I've discussed this a bit with @smoors last week, and an idea popped up during the discussion which I want to note down here...

If we want to leverage bwrap to make EasyBuild into installing software in a particular path while the binaries & co are actually located in another path, then the whole EasyBuild session needs to be launched with bwrap, which creates a chicken-egg situation: we'll somehow need to configure EasyBuild to use bwrap, so the EasyBuild configuration needs to be parsed to know whether or not bwrap should be used.

To circumvent that problem, we could make a (somewhat intrusive) change to the eb wrapper: we could implement a small Python helper script that specifies how EasyBuild should be called. That information could then be used by the eb wrapper to actually start the EasyBuild session.

Without EasyBuild being configured to use bwrap, it would produce output like:

${PYTHON}" -m "${EASYBUILD_MAIN}"

If EasyBuild is configured to use bwrap, it would produce output like:

bwrap --bind / / --bind ... ${PYTHON}" -m "${EASYBUILD_MAIN}"

boegel avatar Apr 29 '25 06:04 boegel

Is bwrap guaranteed to work?
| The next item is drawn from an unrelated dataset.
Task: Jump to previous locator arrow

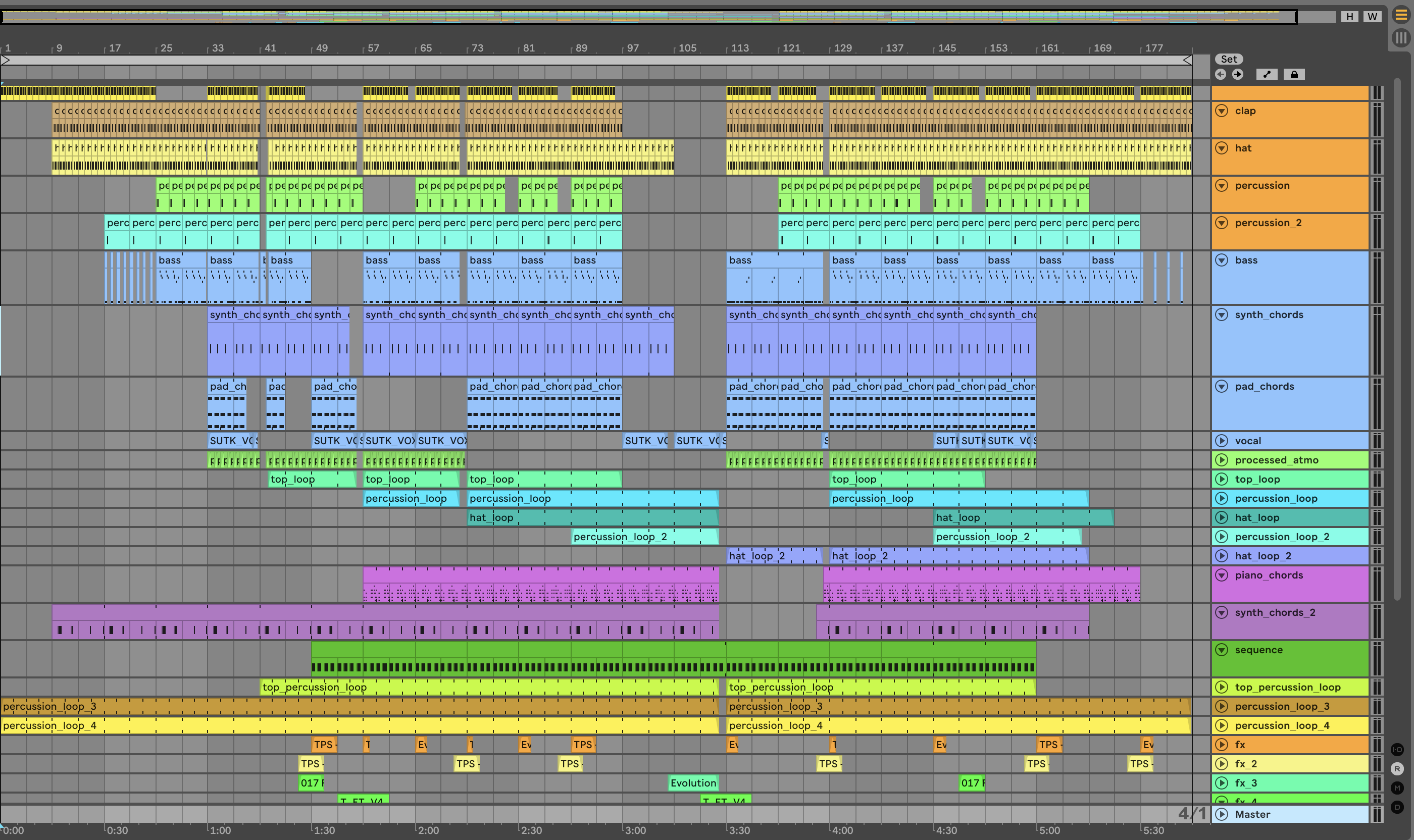Action: 1220,74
Don't you need some kind of sanity check on that configuration to make sure it will? I ask because I was playing around with something similar last week and if user name spaces are disabled you will not be able to bind in / IIRC.

ocaisa avatar Apr 29 '25 07:04 ocaisa

in order for this to work reliably with --robot, we need a few extra things:

  • we need to bind mount the installdir of each software that we will install with bwrap. we thus need eb to first generate this list, which is essentially what eb --dry-run --robot does.
  • as the installdirs are bind mounted, we cannot remove them, so we need to avoid that eb removes them in all cases, see https://github.com/easybuilders/easybuild-framework/pull/4894

smoors avatar May 25 '25 11:05 smoors

The traditional way to do this is to use $DESTDIR, most distributions use this mechanism to create packages; Gentoo uses it by default without needing to create the package file; it uses a staging area before the final sync. I'd suspect the majority of easyconfigs support doing make install DESTDIR=xxx but of course there are exceptions. I've never tried EB's builtin rpm support but I suspect it doesn't use DESTDIR?
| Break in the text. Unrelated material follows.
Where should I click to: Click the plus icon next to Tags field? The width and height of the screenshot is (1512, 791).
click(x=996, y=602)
I've used bwrap myself inside an easyconfig for matlab, see https://github.com/ComputeCanada/easybuild-easyconfigs/blob/computecanada-main/easybuild/easyconfigs/m/MATLAB/MATLAB-2024b.1.eb, using a tmpfs, but that's just for the install step.
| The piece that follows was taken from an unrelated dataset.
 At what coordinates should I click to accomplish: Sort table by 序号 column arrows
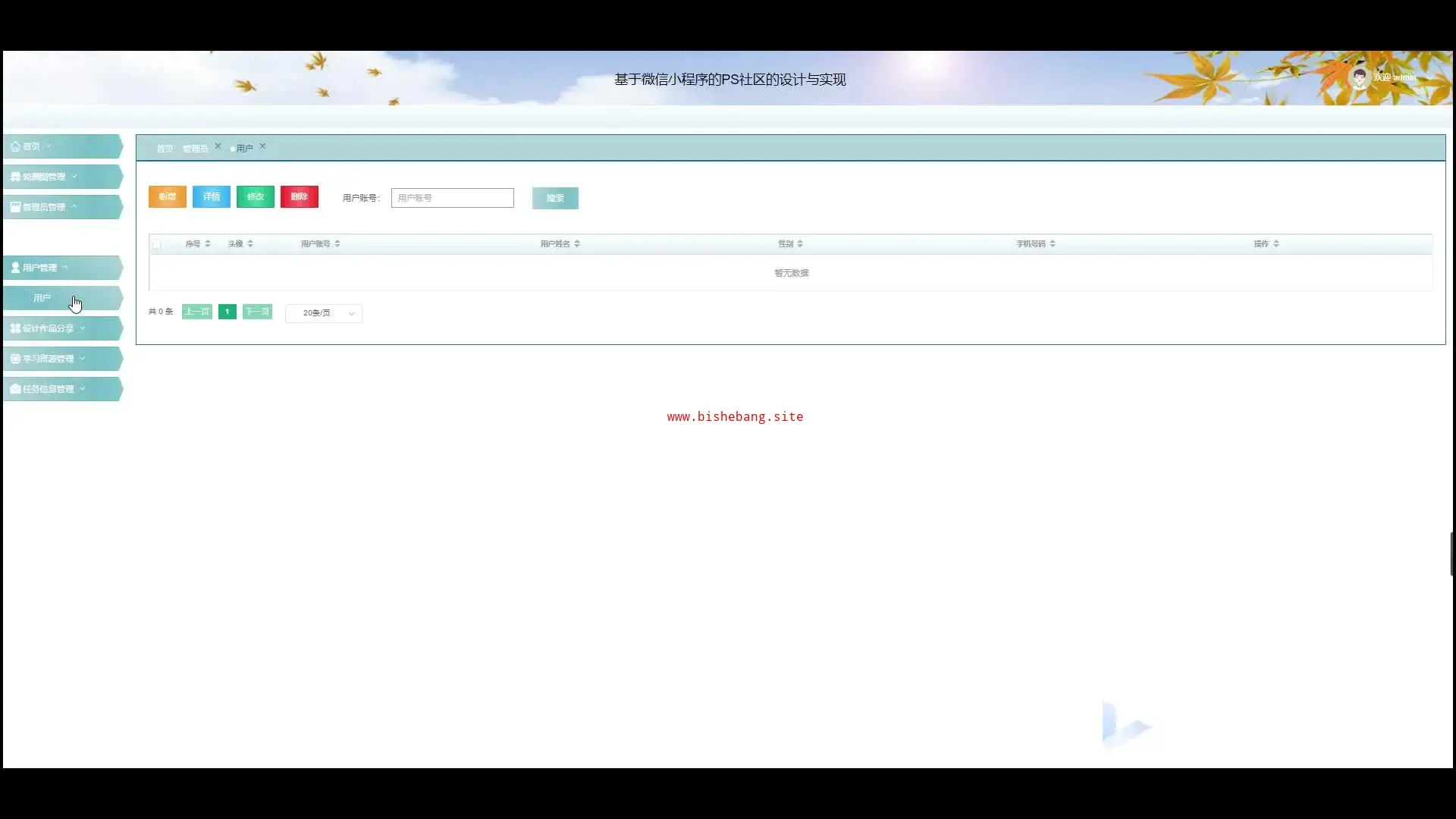[x=207, y=243]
Note that bwrap 0.11 supports overlayfs which could simplify all this significantly: instead of

bwrap --bind / / --bind /path/to/bwrap/software/name /path/to/software/name --bind /path/to/bwrap/module/name /path/to/module/name --dev /dev --bind /dev/log /dev/log

one could use

bwrap --dev-bind / / --overlay-src /path/to --overlay /tmp/path/to/rwsrc /tmp/path/to/workdir /path/to eb ...

then EasyBuild will really install under /tmp/path/to/rwsrc and you can rsync from there once it's finished without needing the extra parsing. Note that parallel file systems may not support being an "RWSRC" for overlayfs so to use --link-dest= you'd have to use an intermediate copy between /tmp and /path/to.

bartoldeman avatar May 26 '25 13:05 bartoldeman

Note that bwrap 0.11 supports overlayfs which could simplify all this significantly: instead of

i saw that too, but how does this differ from plain overlayfs? i tested overlayfs (without bwrap), which kind of works, but there were several issues with it.

smoors avatar Jun 02 '25 08:06 smoors